Except now he was laughing again. “I know. I was handed a lot of responsibility at an early age. That’s why I grew the mustache. I thought if I looked older…” His fingers moved to stroke the absent whiskers, then jerked away. “I miss it already.”

“I thought you wore it in imitation of the king.” She gestured at the glorious long hair that reached to the middle of his chest. “You look like a Cavalier.”

“My family did support Charles in the war,” he said distractedly. One hand went up to stroke the wavy mass. “Well, there’s nothing for it,” he announced in resigned tones.

“Nothing for what?”

“The hair.” He reached for his knife. “It must come off as well.”

She cocked her head. “Why?”

“Same reason I shaved the mustache. Gothard knows I’m alive now. I don’t want him to notice me following him. I’ll look different, yes?”

“Well, aye. But you look different already,” she argued. Why did she care?

He glanced in the looking glass again. “Not different enough.” Holding a hank of the beautiful black silk, he measured it against his shoulder and hacked off a hunk. Crookedly.

She winced. “You’re going to look like a wallydraigle.”

His expression went from pained concentration to obvious amusement. “A what?”

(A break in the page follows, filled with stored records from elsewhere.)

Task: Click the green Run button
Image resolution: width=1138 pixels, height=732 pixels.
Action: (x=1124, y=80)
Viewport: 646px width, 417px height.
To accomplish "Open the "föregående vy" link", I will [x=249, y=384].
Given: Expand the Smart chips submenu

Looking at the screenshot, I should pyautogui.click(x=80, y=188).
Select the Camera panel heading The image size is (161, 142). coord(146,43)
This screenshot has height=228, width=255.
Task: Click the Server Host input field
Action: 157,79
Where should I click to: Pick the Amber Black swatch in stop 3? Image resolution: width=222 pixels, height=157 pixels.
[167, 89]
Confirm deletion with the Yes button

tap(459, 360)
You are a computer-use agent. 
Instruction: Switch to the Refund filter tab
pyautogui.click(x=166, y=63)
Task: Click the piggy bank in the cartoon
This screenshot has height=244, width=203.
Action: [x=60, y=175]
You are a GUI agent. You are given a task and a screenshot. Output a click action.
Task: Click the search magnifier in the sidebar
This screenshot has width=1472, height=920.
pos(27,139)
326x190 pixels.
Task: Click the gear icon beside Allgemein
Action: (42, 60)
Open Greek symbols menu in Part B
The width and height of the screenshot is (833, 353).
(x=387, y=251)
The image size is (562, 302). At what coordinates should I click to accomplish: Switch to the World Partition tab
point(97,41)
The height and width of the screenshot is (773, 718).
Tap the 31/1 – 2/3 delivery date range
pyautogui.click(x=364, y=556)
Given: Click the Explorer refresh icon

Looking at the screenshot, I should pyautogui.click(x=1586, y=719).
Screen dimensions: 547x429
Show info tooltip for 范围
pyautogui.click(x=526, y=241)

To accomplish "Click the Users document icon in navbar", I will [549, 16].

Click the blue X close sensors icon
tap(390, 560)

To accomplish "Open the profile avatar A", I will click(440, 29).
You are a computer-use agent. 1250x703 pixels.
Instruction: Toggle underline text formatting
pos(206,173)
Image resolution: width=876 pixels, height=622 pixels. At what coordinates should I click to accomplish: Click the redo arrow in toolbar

“A most slovenly creature.” She moved closer. “I’ll cut it for you,” she said, “if you’ll go down to the kitchen and ask to borrow a pair of scissors.”

Relief relaxed his features. “Done.”

He left the room before she quite digested the offer she’d made. Cut the Englishman’s hair? She wanted nothing to do with him. What had she been thinking?

She paced around the large chamber. The carved oak furniture all matched, and the counterpane and bedhangings looked to be of silk. Once again, she wondered how he could afford such a place. But apparently he’d been thinking ahead. He’d needed a mirror to accomplish this transformation, and not many small inns would provide one.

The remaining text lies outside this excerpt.